■ Required work: The lines from the one with "The width and height of the screenshot is (1568, 745)." through the last line below are to be copied exactly; no other lines are to be returned.

┄┄┄┄┄┄

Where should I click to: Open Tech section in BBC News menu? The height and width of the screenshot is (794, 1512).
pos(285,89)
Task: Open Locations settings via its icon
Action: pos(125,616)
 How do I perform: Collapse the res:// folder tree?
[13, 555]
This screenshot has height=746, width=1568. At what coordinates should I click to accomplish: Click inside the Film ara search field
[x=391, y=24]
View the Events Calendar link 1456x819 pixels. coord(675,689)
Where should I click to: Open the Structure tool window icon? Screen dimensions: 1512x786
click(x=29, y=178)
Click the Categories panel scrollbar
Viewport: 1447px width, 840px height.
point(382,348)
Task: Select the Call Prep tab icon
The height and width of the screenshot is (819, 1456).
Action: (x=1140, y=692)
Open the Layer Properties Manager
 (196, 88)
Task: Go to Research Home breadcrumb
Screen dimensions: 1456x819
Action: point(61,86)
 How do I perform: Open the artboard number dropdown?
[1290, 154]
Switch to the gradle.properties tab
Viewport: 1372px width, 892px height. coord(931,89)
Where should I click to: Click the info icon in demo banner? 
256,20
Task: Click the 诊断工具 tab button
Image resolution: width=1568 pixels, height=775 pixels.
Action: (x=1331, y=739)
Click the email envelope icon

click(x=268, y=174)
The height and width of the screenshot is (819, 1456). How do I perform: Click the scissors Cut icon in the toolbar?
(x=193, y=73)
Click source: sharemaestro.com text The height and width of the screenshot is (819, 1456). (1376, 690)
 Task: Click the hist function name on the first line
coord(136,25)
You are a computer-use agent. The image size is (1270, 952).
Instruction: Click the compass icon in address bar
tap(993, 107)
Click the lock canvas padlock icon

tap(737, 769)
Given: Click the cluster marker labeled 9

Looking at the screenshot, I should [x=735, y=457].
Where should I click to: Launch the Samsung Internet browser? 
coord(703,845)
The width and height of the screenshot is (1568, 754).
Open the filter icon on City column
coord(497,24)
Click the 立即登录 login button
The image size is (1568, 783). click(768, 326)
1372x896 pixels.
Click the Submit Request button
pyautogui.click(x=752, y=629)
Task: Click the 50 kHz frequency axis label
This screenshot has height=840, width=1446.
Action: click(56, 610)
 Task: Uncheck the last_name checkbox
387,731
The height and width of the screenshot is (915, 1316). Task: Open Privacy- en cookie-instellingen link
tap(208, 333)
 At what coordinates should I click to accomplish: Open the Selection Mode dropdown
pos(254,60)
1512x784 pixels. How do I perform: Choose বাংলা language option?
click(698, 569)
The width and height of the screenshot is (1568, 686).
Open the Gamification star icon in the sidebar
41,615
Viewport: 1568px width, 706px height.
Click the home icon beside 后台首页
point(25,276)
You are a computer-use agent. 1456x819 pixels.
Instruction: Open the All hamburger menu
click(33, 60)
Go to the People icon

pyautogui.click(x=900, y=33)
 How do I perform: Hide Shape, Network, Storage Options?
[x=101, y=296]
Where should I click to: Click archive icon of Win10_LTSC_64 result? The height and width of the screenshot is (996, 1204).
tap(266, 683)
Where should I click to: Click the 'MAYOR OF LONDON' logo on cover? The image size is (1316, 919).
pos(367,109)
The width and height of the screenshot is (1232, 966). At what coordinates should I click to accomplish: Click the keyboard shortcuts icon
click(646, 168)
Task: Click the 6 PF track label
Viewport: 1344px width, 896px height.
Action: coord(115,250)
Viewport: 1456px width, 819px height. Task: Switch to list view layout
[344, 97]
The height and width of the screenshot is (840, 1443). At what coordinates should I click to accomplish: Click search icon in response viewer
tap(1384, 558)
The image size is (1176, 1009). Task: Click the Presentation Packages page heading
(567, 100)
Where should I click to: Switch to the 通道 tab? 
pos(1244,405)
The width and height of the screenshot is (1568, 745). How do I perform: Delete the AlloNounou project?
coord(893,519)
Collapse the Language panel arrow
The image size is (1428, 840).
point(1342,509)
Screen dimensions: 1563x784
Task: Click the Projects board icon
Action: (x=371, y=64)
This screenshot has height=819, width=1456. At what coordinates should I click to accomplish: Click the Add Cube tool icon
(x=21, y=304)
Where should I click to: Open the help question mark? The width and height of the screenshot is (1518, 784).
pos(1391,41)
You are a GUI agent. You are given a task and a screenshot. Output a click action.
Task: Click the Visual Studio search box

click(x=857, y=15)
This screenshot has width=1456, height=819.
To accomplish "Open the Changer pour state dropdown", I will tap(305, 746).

┄┄┄┄┄┄

■ Expected output:
The width and height of the screenshot is (1568, 745). How do I perform: Delete the AlloNounou project?
coord(893,519)
Collapse the Language panel arrow
The image size is (1428, 840).
point(1342,509)
Screen dimensions: 1563x784
Task: Click the Projects board icon
Action: (x=371, y=64)
This screenshot has height=819, width=1456. At what coordinates should I click to accomplish: Click the Add Cube tool icon
(x=21, y=304)
Where should I click to: Open the help question mark? The width and height of the screenshot is (1518, 784).
pos(1391,41)
You are a GUI agent. You are given a task and a screenshot. Output a click action.
Task: Click the Visual Studio search box

click(x=857, y=15)
This screenshot has width=1456, height=819.
To accomplish "Open the Changer pour state dropdown", I will tap(305, 746).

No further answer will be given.